Some companies that filed Chapter 11 bankruptcy in 2020, such as JC Penney  (JCP) , Hertz  (HTZ)  and Chuck E. Cheese, didn't need to request retention bonuses after filing bankruptcy, since they already awarded retention bonuses shortly before filing, the GAO said. This process of awarding retention bonuses before filing was used by 42 companies that provided $165 million in such bonuses.

Executive compensation has become an issue on at least a couple of occasions in Rite Aid's Chapter 11 bankruptcy case. The debtor filed its petition on Oct. 15, 2023 and hired Jeff Stein as its chief executive officer and chief restructuring officer in a deal worked out prior to the filing, according to court papers.

Related: Rite Aid’s bankruptcy explained: Causes & timeline

Stein had quite an assignment to navigate the drugstore chain through its bankruptcy case, as it had about $4 billion of long-term debt obligations and was paying about $200 million in interest on its debt annually. The debtor seeks to reorganize its debts in bankruptcy and hand control over to its bondholders.

Since filing its petition, Stein has been busy closing 351 Rite Aid stores across the U.S., and most recently on June 6 filed a notice of additional closing stores to shut down locations in Sandusky and Swanton, Ohio.

Creditors object to Rite Aid CEO's compensation

Under the CEO's compensation agreement, Stein receives a $300,000 per month consulting fee and a $20 million "success fee" on emergence from Chapter 11, as described by Rite Aid's Official Committee of Tort Claimants in their April 15 objection to confirmation of the debtor's Chapter 11 reorganization plan. The combined compensation at emergence from bankruptcy was estimated at about $22 million, the Tort Claimants asserted in their objection.

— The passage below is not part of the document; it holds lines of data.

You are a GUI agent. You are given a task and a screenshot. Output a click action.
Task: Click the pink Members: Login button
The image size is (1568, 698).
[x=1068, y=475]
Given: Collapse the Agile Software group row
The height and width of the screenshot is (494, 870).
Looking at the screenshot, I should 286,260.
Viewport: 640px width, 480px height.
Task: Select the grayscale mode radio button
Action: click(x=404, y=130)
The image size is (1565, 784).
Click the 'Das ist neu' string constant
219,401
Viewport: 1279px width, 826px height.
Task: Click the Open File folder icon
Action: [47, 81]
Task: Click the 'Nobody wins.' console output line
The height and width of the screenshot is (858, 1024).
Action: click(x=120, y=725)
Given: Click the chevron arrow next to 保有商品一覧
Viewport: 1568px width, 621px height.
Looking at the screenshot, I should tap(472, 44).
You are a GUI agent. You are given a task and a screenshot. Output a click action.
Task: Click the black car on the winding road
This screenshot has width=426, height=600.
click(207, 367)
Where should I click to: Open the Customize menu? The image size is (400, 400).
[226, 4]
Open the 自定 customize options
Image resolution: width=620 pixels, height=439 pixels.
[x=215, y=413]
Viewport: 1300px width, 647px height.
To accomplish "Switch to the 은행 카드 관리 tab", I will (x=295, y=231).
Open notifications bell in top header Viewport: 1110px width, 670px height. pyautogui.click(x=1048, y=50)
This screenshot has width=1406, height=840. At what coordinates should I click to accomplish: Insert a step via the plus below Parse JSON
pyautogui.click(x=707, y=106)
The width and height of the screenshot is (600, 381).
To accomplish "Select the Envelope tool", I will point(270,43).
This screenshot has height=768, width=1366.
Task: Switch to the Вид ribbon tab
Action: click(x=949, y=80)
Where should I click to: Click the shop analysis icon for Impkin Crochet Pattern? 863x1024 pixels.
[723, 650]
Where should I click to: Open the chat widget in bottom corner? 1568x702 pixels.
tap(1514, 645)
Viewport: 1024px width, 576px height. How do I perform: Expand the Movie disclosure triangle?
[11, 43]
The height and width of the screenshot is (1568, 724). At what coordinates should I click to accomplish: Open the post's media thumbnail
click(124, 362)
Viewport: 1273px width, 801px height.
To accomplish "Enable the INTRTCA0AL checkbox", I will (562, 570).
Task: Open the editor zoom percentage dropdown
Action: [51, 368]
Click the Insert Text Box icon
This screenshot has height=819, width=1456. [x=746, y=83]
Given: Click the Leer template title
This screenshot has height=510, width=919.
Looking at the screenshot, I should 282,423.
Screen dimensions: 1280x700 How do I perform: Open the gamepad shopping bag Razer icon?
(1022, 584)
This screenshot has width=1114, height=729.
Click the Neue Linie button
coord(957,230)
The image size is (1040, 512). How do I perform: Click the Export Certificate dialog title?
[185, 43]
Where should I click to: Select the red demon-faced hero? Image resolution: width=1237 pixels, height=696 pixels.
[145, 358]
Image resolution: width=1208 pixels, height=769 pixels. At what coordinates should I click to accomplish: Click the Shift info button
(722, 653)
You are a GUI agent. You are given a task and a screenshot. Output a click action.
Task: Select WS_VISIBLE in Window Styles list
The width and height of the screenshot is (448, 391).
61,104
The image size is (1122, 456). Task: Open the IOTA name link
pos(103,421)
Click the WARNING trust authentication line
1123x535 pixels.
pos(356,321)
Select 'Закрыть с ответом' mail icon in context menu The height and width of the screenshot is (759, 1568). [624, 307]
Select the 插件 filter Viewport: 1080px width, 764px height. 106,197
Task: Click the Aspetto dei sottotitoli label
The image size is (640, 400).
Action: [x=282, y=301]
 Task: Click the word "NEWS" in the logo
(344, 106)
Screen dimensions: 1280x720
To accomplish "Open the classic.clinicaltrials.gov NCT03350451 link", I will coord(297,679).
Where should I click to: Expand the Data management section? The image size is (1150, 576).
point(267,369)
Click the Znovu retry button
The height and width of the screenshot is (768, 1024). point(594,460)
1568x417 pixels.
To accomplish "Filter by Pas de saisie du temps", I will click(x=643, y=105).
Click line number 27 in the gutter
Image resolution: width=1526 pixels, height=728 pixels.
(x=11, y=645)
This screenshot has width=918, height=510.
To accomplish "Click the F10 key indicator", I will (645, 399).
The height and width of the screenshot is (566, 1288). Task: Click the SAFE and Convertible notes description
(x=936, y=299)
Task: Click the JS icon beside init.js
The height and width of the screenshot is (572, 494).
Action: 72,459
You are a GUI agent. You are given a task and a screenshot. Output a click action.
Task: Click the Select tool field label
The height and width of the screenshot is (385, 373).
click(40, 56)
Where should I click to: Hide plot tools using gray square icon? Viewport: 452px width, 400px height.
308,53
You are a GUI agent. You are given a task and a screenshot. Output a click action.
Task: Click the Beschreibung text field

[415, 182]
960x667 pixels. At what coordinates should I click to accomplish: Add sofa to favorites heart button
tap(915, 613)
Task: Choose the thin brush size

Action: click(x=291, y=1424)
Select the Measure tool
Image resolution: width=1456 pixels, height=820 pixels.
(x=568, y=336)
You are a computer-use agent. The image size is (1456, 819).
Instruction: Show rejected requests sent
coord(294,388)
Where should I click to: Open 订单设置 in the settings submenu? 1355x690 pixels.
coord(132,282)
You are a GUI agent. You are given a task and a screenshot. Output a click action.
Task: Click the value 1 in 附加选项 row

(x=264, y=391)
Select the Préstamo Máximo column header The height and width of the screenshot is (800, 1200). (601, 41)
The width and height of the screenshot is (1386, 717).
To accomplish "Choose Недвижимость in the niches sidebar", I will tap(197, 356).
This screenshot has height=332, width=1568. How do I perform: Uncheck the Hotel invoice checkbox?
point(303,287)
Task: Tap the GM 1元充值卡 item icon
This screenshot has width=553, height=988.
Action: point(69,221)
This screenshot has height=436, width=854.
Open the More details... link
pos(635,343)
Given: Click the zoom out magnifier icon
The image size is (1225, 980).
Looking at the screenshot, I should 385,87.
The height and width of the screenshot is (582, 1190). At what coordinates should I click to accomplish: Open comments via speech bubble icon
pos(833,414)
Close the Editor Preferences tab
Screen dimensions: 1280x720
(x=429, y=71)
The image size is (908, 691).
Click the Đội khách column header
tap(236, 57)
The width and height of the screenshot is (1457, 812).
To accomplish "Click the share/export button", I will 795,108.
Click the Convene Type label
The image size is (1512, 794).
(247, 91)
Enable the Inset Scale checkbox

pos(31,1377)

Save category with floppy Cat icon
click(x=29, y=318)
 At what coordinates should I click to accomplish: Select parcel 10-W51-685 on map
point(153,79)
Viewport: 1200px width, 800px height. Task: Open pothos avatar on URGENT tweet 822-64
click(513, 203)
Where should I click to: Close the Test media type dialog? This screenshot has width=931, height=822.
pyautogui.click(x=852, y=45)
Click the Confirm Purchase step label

The debtor's Official Committee of Unsecured Creditors joined the Tort Claimants in their objection.

More bankruptcy:

The Tort Claimants asserted in the objection that the $20 million "success fee" would be the same amount that all unsecured creditors would receive in total from their combined claims. The committee also asserted that the $20 million fee is four times greater than fees paid to CEOs in recent Chapter 11 cases of companies similar to Rite Aid.

The debtor's lenders are also concerned about the CEO's compensation. Parties that have committed to providing debtor-in-possession financing are reportedly demanding that Stein's compensation be reduced before they fund Rite Aid's exit from bankruptcy, Bloomberg reported.

Rite Aid and its creditors will need to reach an agreement pretty soon as Judge Michael B. Kaplan of U.S. Bankruptcy Court for the District of New Jersey on June 3 signed an order scheduling a hearing for June 27-28 for confirmation of the debtor's reorganization plan.